NITI Aayog and Private Sector – Cashing in on Peoples’ Health Requirements
Both NITI Aayog and the private sector are eyeing an investment opportunity. “An ageing population with a growing middle class and greater longevity will boost the demand for health services in India as well as increasingly favour wellness and preventative services”.
A recent NITI Aayog report, titled 'Investment Opportunities in India’s Healthcare Sector' came about when the country was grappling with a severe health crisis and people were dying in scores. It talked about using COVID-19 as an “attractive investment opportunity” to expand hospital segment to Tier 2 & 3 cities. In such times, when the exploitation of patients at the hands of private facilities abounds, the document said nothing about the regulation of the private sector; it only talked about ease of doing business and increasing profits in the hospital segment!
Interestingly the NITI Aayog document also mentioned that “leading private hospitals may witness growth in the gynaecology and obstetrics segments”. It must be noted that there are already concerns regarding the rise in caesarean sections across the world and the World Health Organisation has called for a more women-centred care. In India, studies have been conducted which conclude that “the rising trend in C-section rates in the private sector cannot be explained by medical reasons alone. The odds of C-section among women who chose to deliver in private was over four times higher than women who chose to delivery in public facilities”. These studies observe “physician induced demand” and “perverse financial incentives” in the private sector.

▸ Dataset excerpt:
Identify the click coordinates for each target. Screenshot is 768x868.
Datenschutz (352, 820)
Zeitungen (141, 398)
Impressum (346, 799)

▸ What you are asked to do:
What is the title of the recent NITI Aayog report described in the passage on NITI Aayog and the private sector?

▸ The completed task:
Investment Opportunities in India's Healthcare Sector